The University of Pretoria (UP) is proud to welcome on board alumna Nozipho Dlamini, technical services manager at Anglo American’s Greenside colliery, who has accepted two high-profile advisory positions at the University.
A mining engineering graduate from UP’s Faculty of Engineering, Built Environment and Information Technology (EBIT), Dlamini is now a member of the Convocation Board, where she will act in an advisory capacity on alumni matters as well as for Vice-Chancellor and Principal Professor Tawana Kupe. She is also on the Mining Engineering Advisory Board, which comprises leaders from the industry and academia who advise UP’s Department of Mining Engineering on industry trends to ensure that its programmes remain relevant and widely recognised.
“The University of Pretoria holds a special place in my heart, and I am always willing to serve the institution and make a contribution to my alma mater as it continues to grow and find its place among the best tertiary institutions in the world,” Dlamini says. “It is therefore with great pride that I accept these two positions.”
EBIT is particularly proud to have contributed to the careers of female leaders in highly specialised fields, especially those in which women are traditionally under-represented. Dlamini is one such UP graduate. In fact, she was appointed as the first female vice-president of the South African Colliery Managers’ Association, a professional body for managers in the local coal mining industry.

Excerpted records:
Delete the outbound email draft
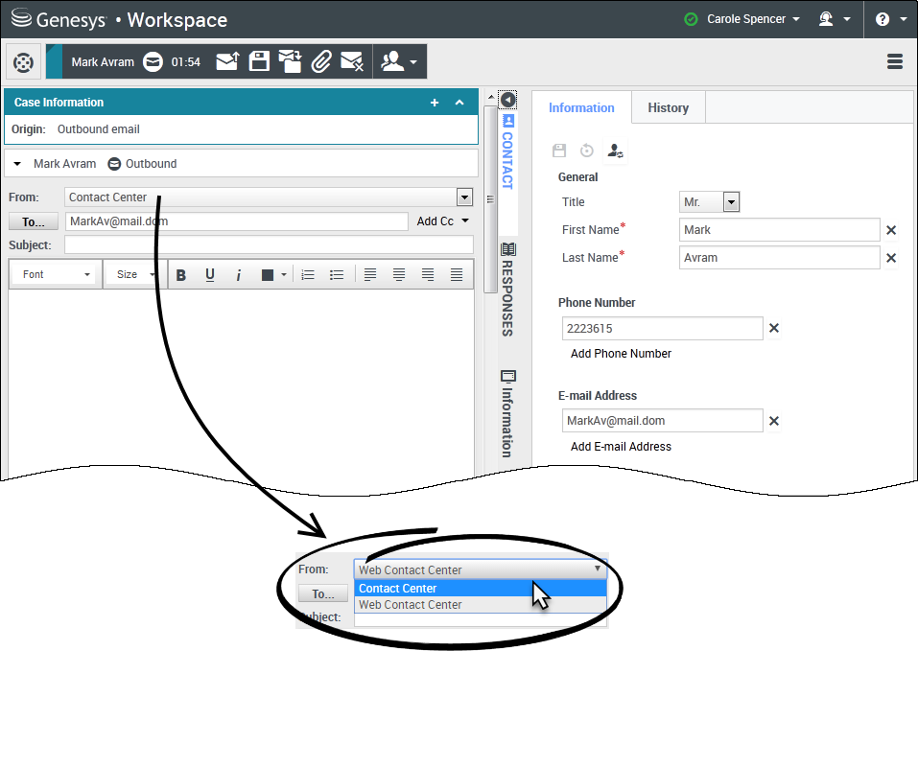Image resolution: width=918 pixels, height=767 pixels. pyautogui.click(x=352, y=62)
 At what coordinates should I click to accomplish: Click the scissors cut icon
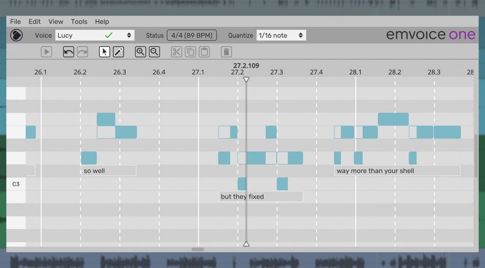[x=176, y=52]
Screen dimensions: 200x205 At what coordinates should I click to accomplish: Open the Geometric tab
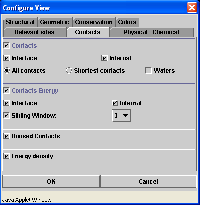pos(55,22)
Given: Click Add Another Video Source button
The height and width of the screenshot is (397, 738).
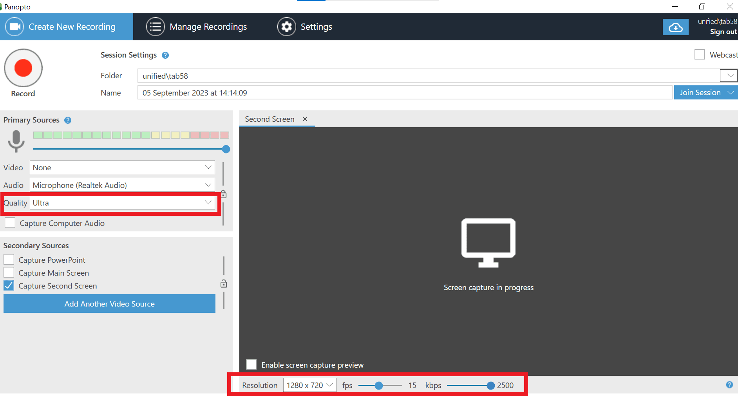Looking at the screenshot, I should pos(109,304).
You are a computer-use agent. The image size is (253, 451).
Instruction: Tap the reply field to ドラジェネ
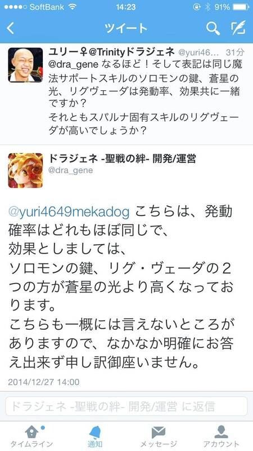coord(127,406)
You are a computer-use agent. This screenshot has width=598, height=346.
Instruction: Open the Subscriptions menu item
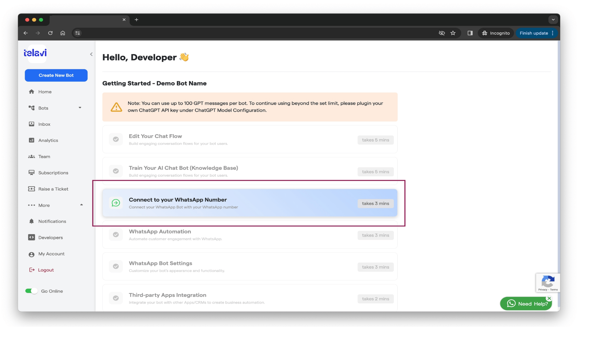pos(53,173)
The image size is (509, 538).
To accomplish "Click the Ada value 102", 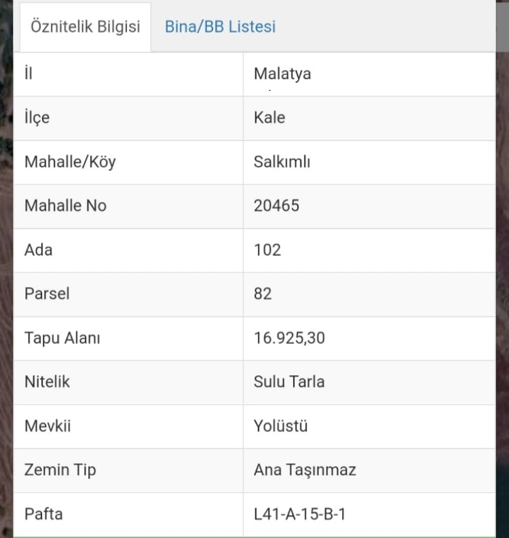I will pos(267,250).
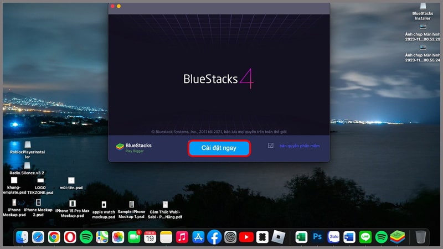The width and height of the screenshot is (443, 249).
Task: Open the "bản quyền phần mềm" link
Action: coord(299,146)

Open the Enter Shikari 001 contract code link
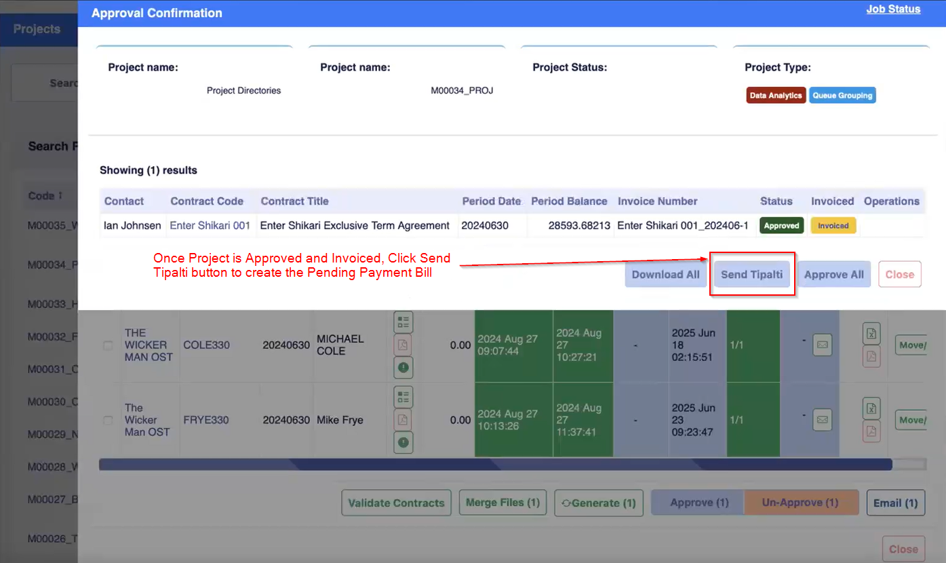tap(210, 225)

---

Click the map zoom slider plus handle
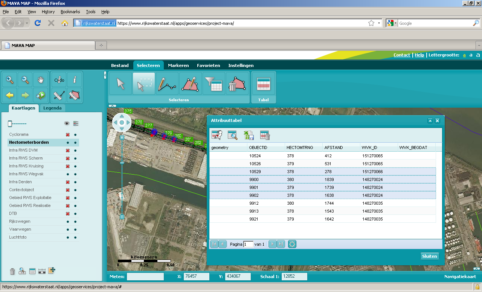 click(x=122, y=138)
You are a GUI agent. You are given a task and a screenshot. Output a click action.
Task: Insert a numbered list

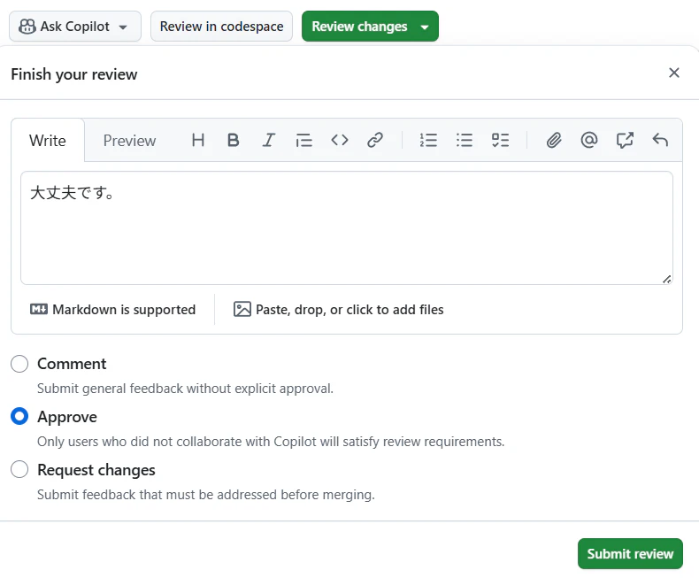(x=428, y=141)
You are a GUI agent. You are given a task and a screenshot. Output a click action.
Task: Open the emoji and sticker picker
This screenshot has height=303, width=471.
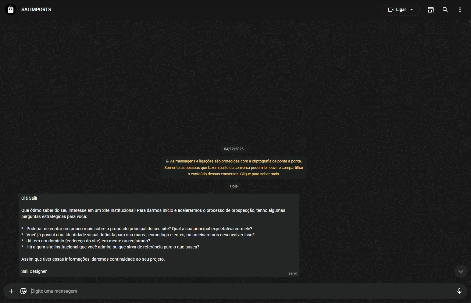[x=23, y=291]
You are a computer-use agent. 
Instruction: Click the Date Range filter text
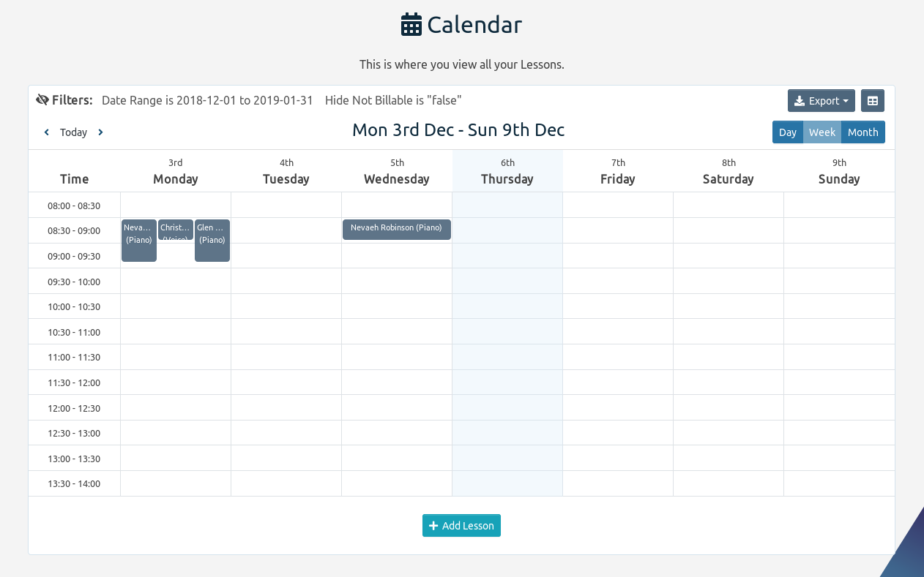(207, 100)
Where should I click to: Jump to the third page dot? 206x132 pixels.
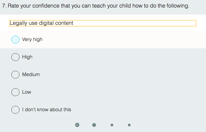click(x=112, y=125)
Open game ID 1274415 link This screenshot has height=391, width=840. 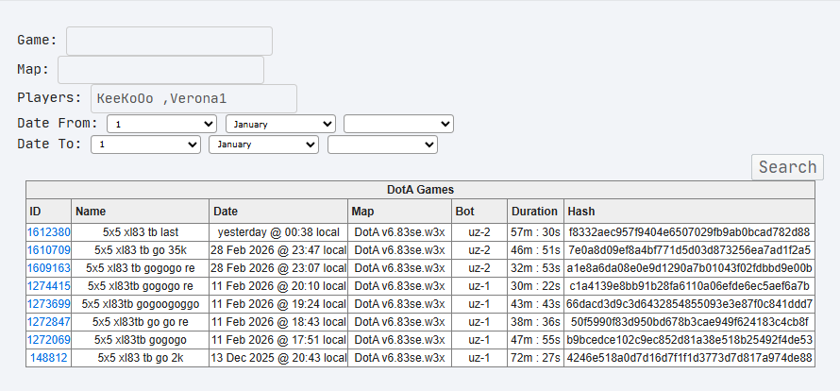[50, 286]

Set of tasks:
a: In the article on Nozipho Dlamini, what post did she hold at the South African Colliery Managers' Association?
b: Quote the article on Nozipho Dlamini word for word, everything from "The University of Pretoria (UP)" down to "at the University.".
The material isn't needed here.

Solution list:
a: She was its first female vice-president.

b:
The University of Pretoria (UP) is proud to welcome on board alumna Nozipho Dlamini, technical services manager at Anglo American’s Greenside colliery, who has accepted two high-profile advisory positions at the University.